[Film review] Does the fourth adaptation of THE SECRET GARDEN contain enough flora, fauna, and Firth to satisfy?


Review by John P. Harvey

This 2020 film adaptation (the fourth) of Frances Hodgson Burnett’s novel — first published in 1911 and beloved by generations of children — sets the action in 1947 when, immediately before India’s Partition, the parents of lone child Mary Lennox (Dixie Egerickx) both die of cholera, leaving her orphaned in India.

Mary is burdened by the belief that her mother — whose own grief had led her to distance herself from her family — didn’t love her, but naturally grieves the loss of both parents and initially has little comfort in her loneliness.

Mary is sent to England, to her uncle Lord Archibald Craven (Colin Firth — whose role in the film, some may feel, could have been larger). Lord Craven’s housekeeper, Mrs Medlock (Julie Walters) immediately lays down the law as to where Mary may and where she mayn’t wander in the house. And Mary naturally risks great displeasure in breaking it.

On Lord Craven’s estate, Mary finds her pampered ways honed gently by the good-natured Martha (Isis Davis); sets out and finds the source of the weeping she hears at night; and succeeds in befriending a dog (Fozzie), whom she names Jemima; and Martha’s brother, Dickon (Amir Wilson).

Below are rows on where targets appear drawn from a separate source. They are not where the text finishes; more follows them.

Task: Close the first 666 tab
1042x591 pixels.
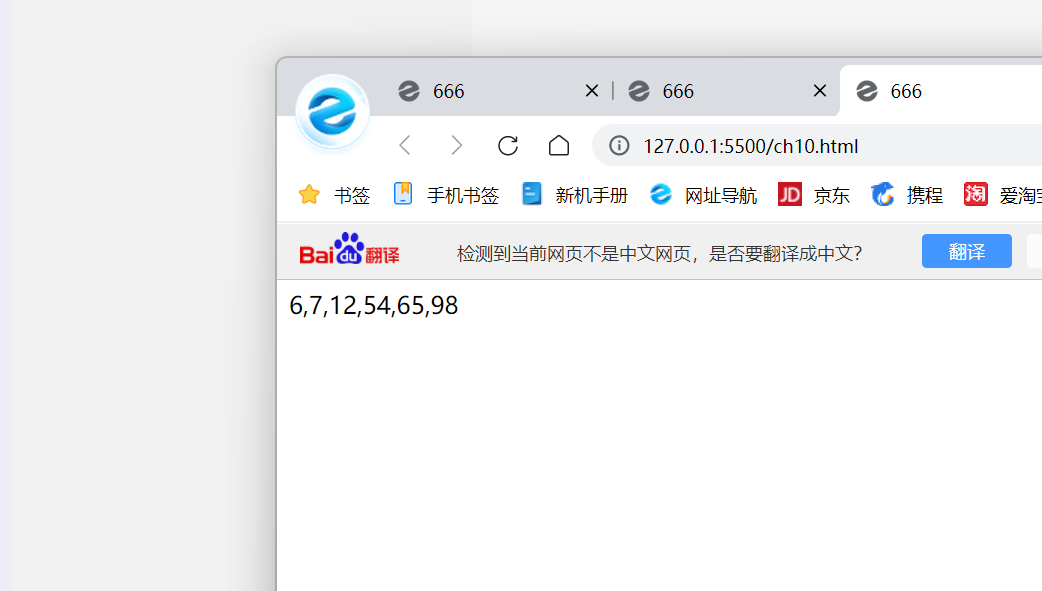Action: [x=591, y=91]
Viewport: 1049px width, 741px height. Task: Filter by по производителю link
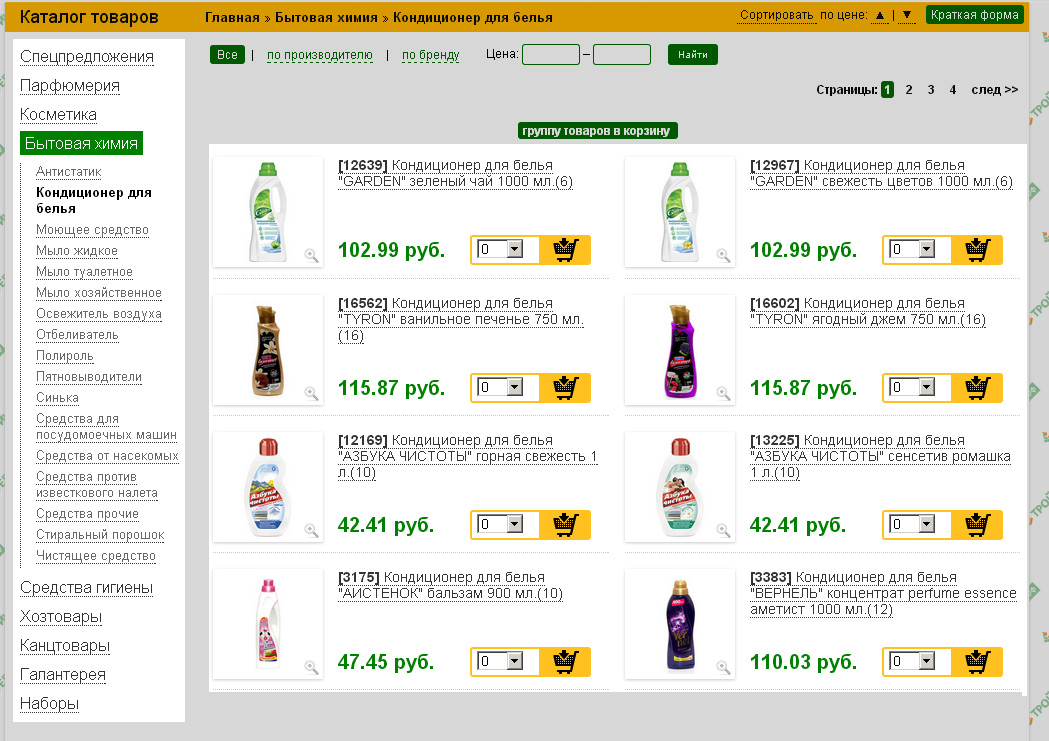pos(319,55)
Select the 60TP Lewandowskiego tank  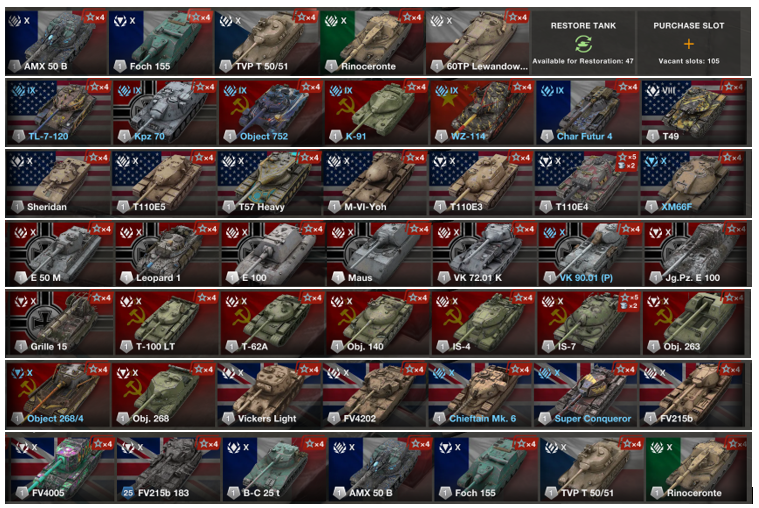[478, 43]
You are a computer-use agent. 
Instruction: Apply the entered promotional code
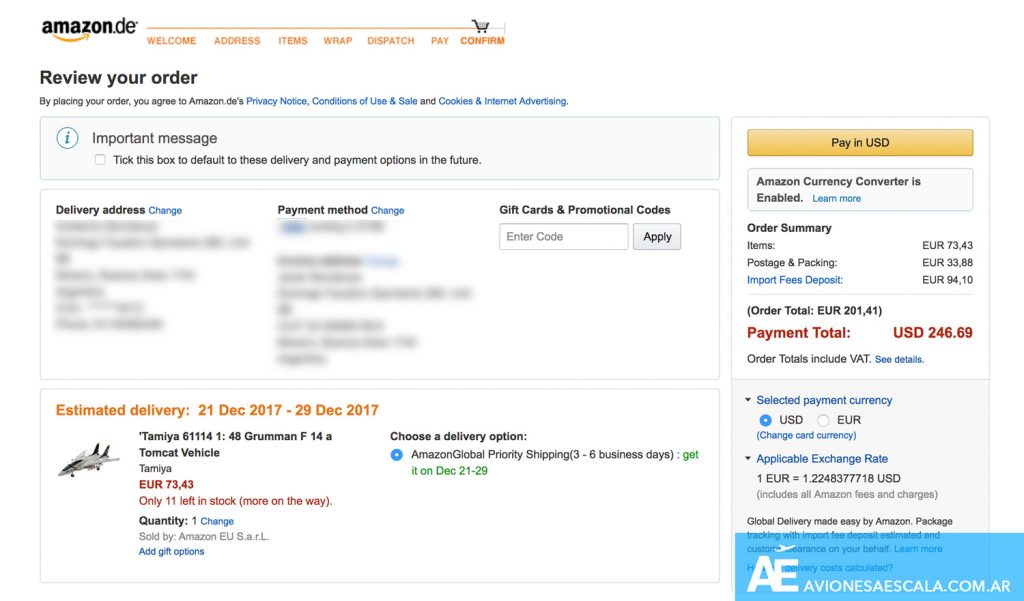657,237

Eventually, of course, she and her friends encounter the eponymous garden, which wreaks small miracles in their lives. Mary’s adventures nonetheless alarm Lord Craven, and Mary is about to be sent away to boarding school when disaster strikes.

This adaptation may disappoint the expectations of those who have read the book in minor ways: Dickon’s gift with animals is not apparent; Lord Craven’s bedridden son, Colin, is a nonentity; and the children have abrogated their most essential role — that of restoring the abandoned garden to its former glory — to the garden, which transforms itself through their mere presence and the magic of CGI. But the transformation is (as you’ll know if you see a trailer) indeed spectacular, and marks the garden as a benign character in itself.

And the ultimate transformation of Mary’s relationship with her uncle, entailing a daring rescue, brings the movie to satisfying climactic action.

Screening at Palace, Dendy, and Hoyts cinemas.